Гоголь М. И., 19 августа 1827[62]
Приехал я сюда в Нежин 18-го в вечеру поздно невредимо и благополучно. В последний только день верст за 30 от Нежина обдало меня холодным дождем, но с помощью моей пространной брыки я ускользнул-таки от него и теперь укоренился в свое местопребывание с новою твердостью, с новою силою, крепостью к своим занятиям, с осветившимся воспоминанием вашей любви, вашего нежного материнского обо мне попечения, которое в часы досуга услаждает утружденные мечты и порывает меня к достижению своей цели с неизменною непоколебимостью. Вместе с вами вспоминает благодарное мое сердце и радостное общество близких родных наших, моих дядей Петра Петровича, Павла Петровича и Варвару Петровну. Их образ навсегда врезался в душе моей. Как они любят меня! хотя я не был достоин любви их и не мог им выказать моей благодарности; меня нельзя было им узнать. Да и могли ли они думать, чтобы под внешним видом настойчивого упрямства, которое резко означило характер мой, могло биться сердце, отворотившееся всего, носящего название злого. Вы, почтеннейшая маминька, изведавшие хотя мало тайник души моей, вы простите меня в словах и поступках, которые никогда не выливались от сердца, но которые были невольные выскочки слов; когда в уме бродили другие мысли, вы знали, что я был часто болтливый и в одно время раздумчивый, если чего мой разговор не касался.
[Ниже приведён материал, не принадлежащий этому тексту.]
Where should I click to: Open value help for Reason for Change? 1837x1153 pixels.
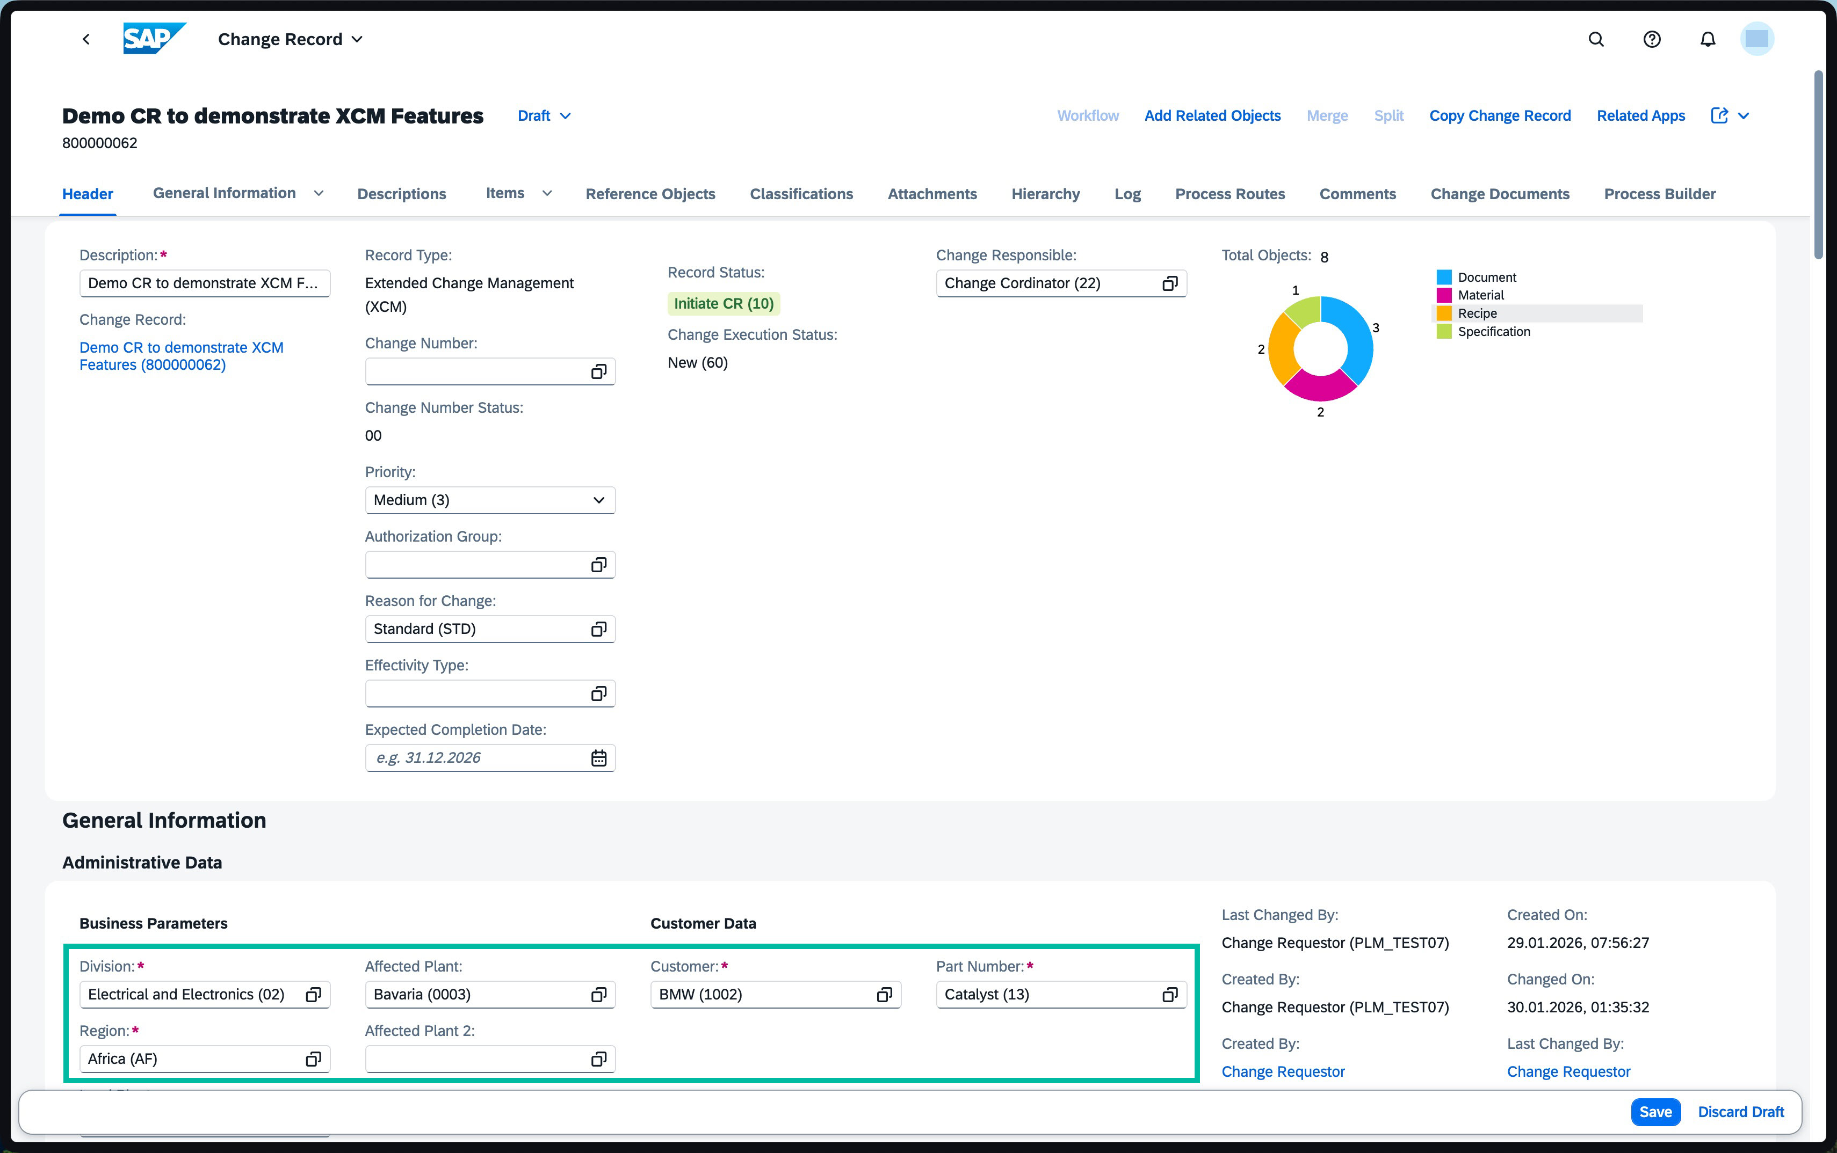click(599, 629)
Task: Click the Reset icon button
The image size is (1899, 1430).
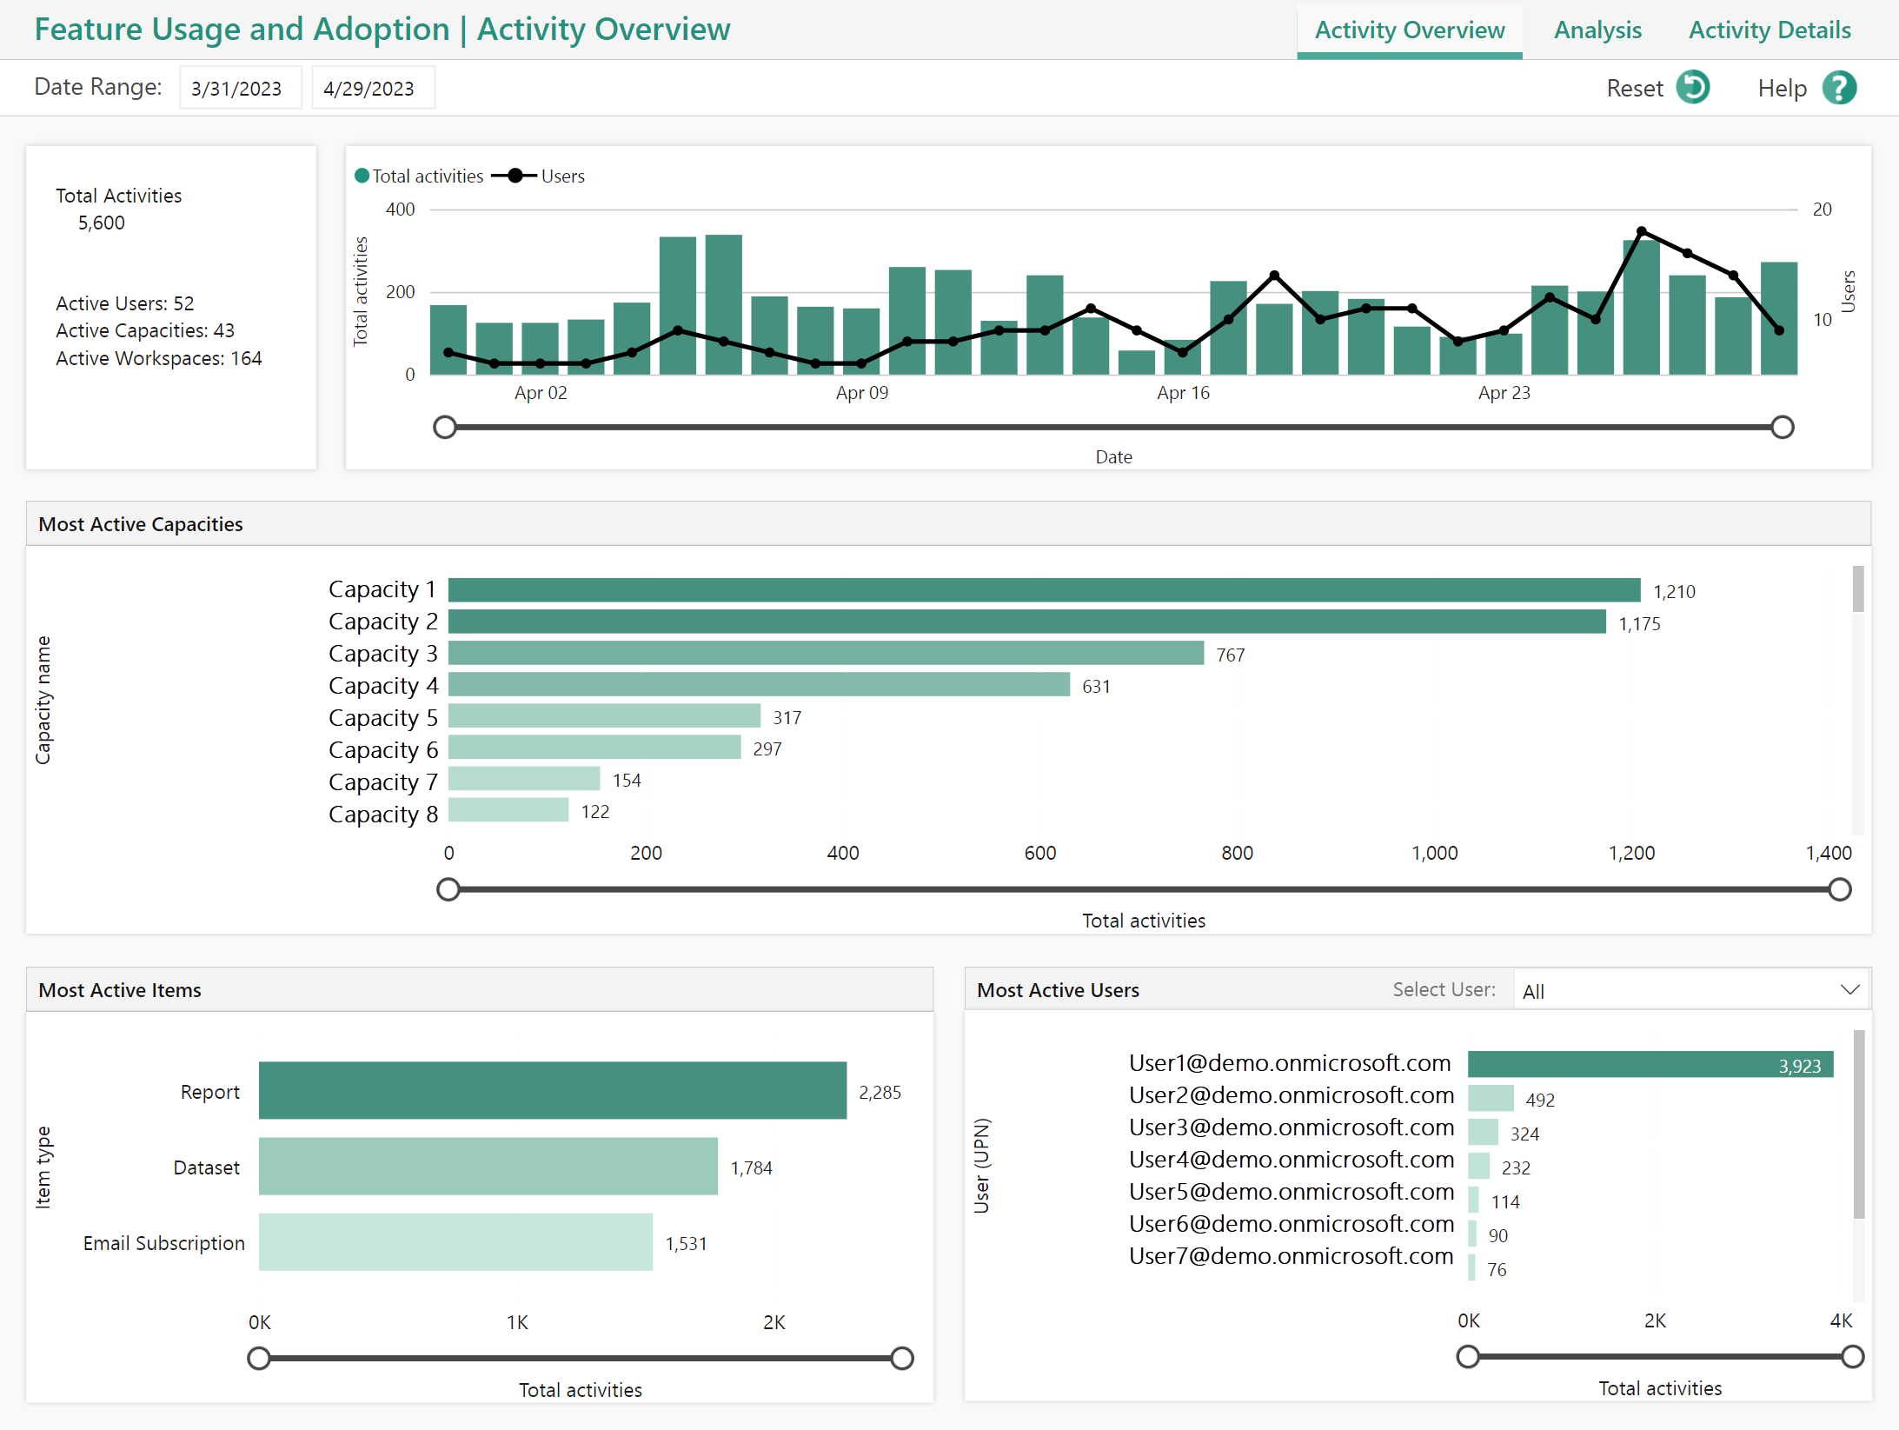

Петру Петровичу изъявите мою глубокую преданность, любовь и почтительную дружбу. Я бы писал к нему, но боюсь наскучить письмом, которое вовсе не было бы занимательно, да и могут ли быть занимательны письма отшельника, простившегося на целый год с разнообразным светом. Павлу Петровичу и Варваре Петровне мой нижайший поклон и прошение не забывать так их любящего —
Н. Гоголя.
Мне здесь очень весело, особливо когда оканчиваю на время свои занятия, которые также приносят мне удовольствие неизъяснимое. Антону я еще дал на дорогу из своих 4 р. 80 к.; у него не стало, а здесь овес чрезвычайно дорог.